Segment Start: The data

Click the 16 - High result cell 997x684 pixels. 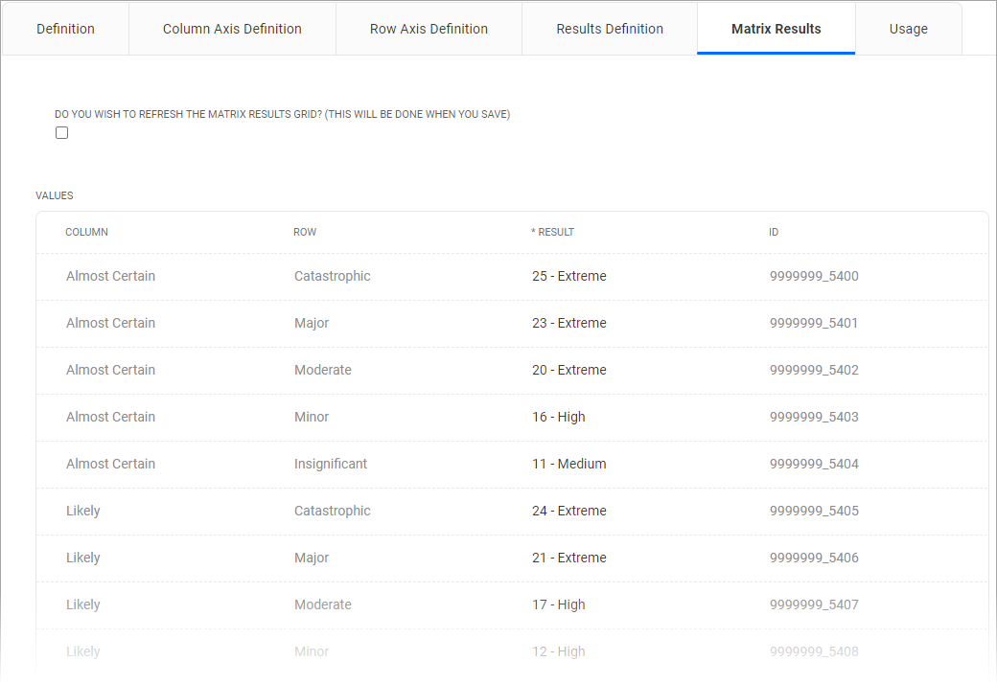click(x=559, y=417)
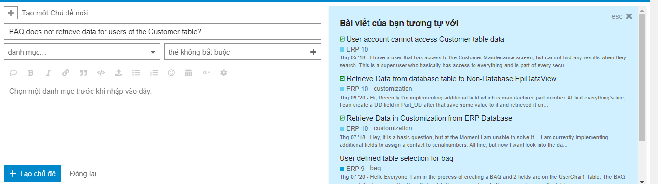Screen dimensions: 658x184
Task: Open the emoji picker
Action: coord(171,73)
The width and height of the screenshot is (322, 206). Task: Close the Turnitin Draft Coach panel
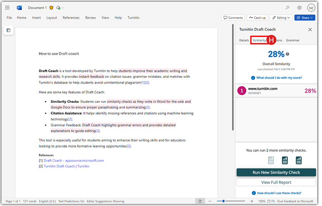pyautogui.click(x=310, y=30)
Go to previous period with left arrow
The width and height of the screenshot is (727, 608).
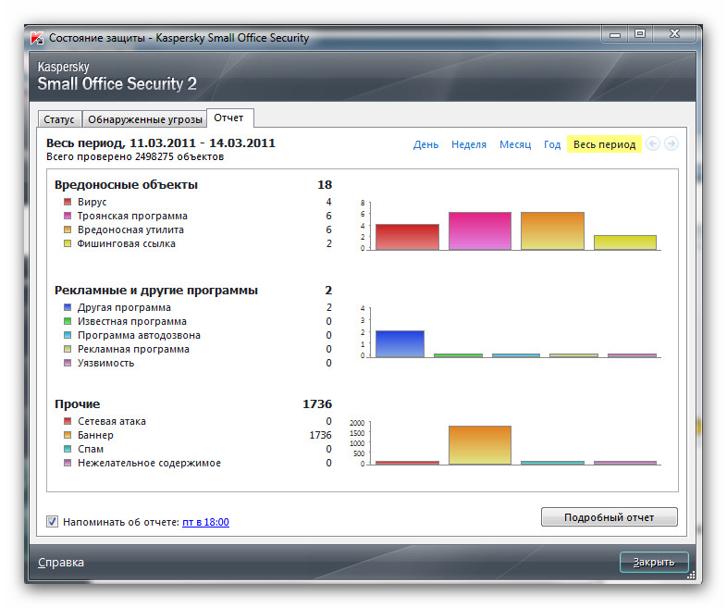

Segment End: The data

--- Task item ---
Please return, exactly and with pictures omitted, the lines from the line holding "The width and height of the screenshot is (322, 206)." through the end of the data above, inclusive.

--- Solution to the problem ---
The width and height of the screenshot is (322, 206). Task: Close the Turnitin Draft Coach panel
pyautogui.click(x=310, y=30)
Go to previous period with left arrow
The width and height of the screenshot is (727, 608).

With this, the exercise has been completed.